Eine Zuschrift habe ich auf meinen Blogbeitrag vom 12. 11. 2019 erhalten. Ein weit gereister Herr stieß sich an dem Wort Lohnsklaverei, das ich in meinem Text verwendet hatte, und riet mir freundlich zu, es doch einmal mit der Selbstständigkeit zu versuchen. Nun, Undank ist der Welten Lohn, wie es heißt, und ich glaube nicht, dass man angestellt sein muss, um ihn zu kassieren. Die Bedeutung des Wortes Lohn ist umfassender als bloß Entgelt für Arbeitstätigkeit mit Arbeitsvertrag. So gibt es selbstständige Tätigkeiten, für die das Wort Honorarsklaverei zwar rechtlich sicherlich genauer, aber dadurch nicht treffender als Lohnsklaverei ist. Was sind denn Tagelöhner, wenn nicht prekäre Selbstständige?

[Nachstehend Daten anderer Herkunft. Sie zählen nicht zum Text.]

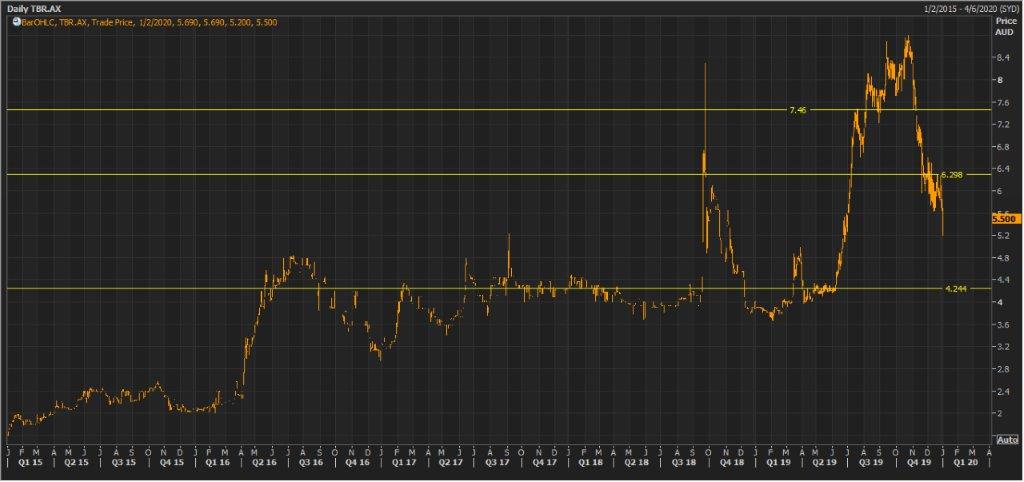Image resolution: width=1024 pixels, height=482 pixels.
Task: Click the Auto scale button
Action: pyautogui.click(x=1006, y=440)
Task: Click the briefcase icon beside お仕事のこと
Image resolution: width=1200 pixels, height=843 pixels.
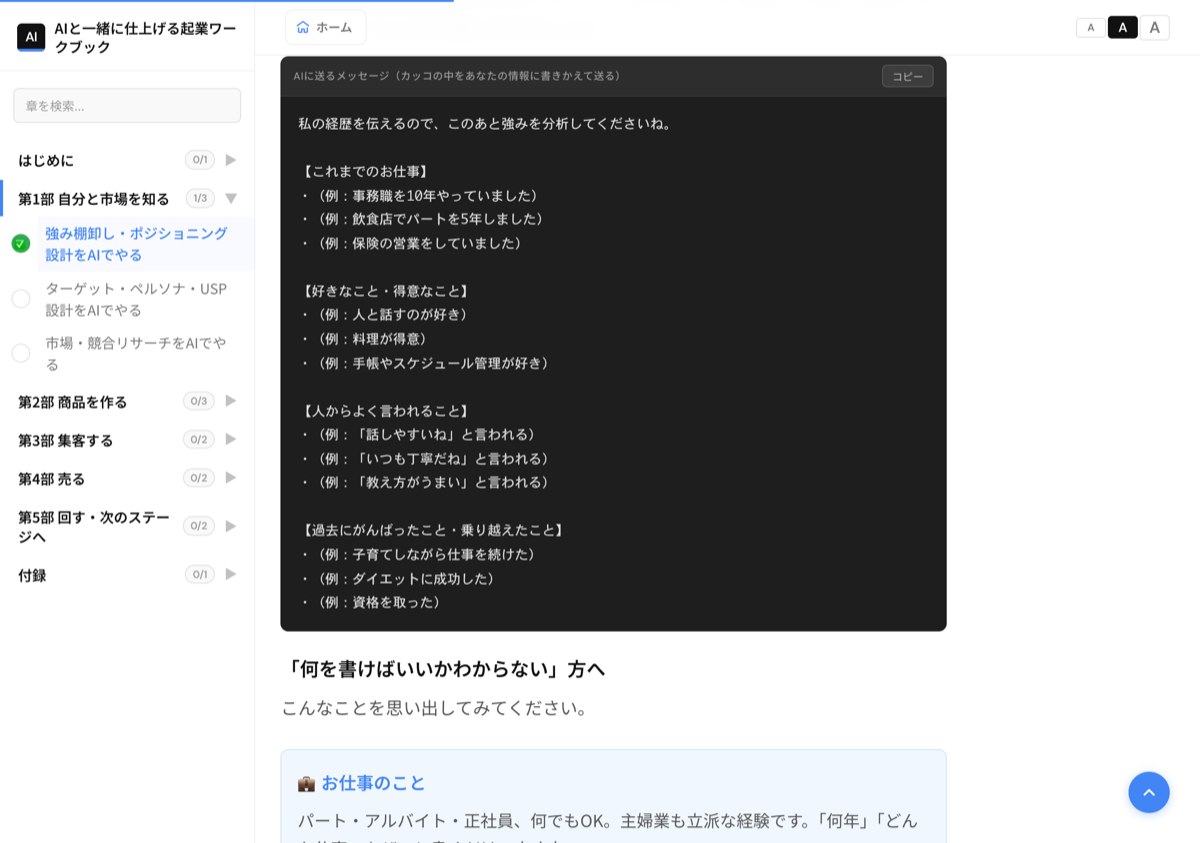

Gewundert hat mich, dass niemand sich an meinem Wunsch gestoßen hat, ohne Gegenleistung genießen zu wollen. Wird diese Unverschämtheit allgemein gebilligt? Das ließe hoffen. Das Nehmen nicht ständig mit dem Geben und, umgekehrt, das Geben nicht ständig mit dem Nehmen verrechnen zu müssen, wäre vor allem eins: befreiend. Mein Dasein hat Wert, weil ich dabin, nicht, weil ich Leistungen erbringe. Würde das allgemein empfunden, dürfte es leichter fallen, mit einem System zu brechen, in dem sich noch der kleinste Dienst am Nächsten rechnen muss und das in seinem brachialen Verwertungszwang längst über jedes erträgliche Maß hinaus zerstörerisch ist.
Aber was passiert eigentlich, wenn ich drei Wochen lang nicht viel mehr tue, als aus dem Fenster zu glotzen? Das folgende kleine Tagebuch in Gedichten ist eine mögliche Antwort auf diese Frage:
Rosenstrauch mit Knospen (29. 10. 2019)
Was wird noch mit den Rosenblüten?
Die Wolkenstreifen dort sind Eis.
Dass Kräh‘n bald kahle Äste hüten,
das ist es, was man sicher weiß.
Und doch, das Laub, die rosa Flecken:
gebremste Sommerüppigkeit,
gewillt sich weiter auszustrecken,
entgegen sowie mit der Zeit.
Der Strauch steht recht geschützt nach Süden.
Vielleicht reicht hin das bisschen Licht.
Der Blütentrieb, statt zu ermüden,
solang noch Saft fließt, lässt ers nicht.
*
Hochnebel (30. 10. 2019)
Nebel legt heut seinen feuchten
Schleier allen Farben auf,
ließe sie vielleicht auch leuchten,
wär er selbst nicht trübe drauf.
Nee, was ist das unentschlossen!
Dieser Nebel ist nicht dicht.
Seine Trübsal macht verdrossen,
doch behindert kaum die Sicht.
*
Ende eines Vormittags (01. 11. 2019)
Glas, in Schränken, hinter Glas.
Fenster, die im Glas sich spiegeln.
Überall Geschmack und Maß.
Ich möcht mich zuhaus einigeln.
Licht, durch Fenster, durch den Tag.
Stunden, die im Schweigen schwinden.
Ich, der dieses Schweigen mag,
ich muss jetzt den Absprung finden.
*
Wintervögel auf dem Dach gegenüber (04. 11. 2019)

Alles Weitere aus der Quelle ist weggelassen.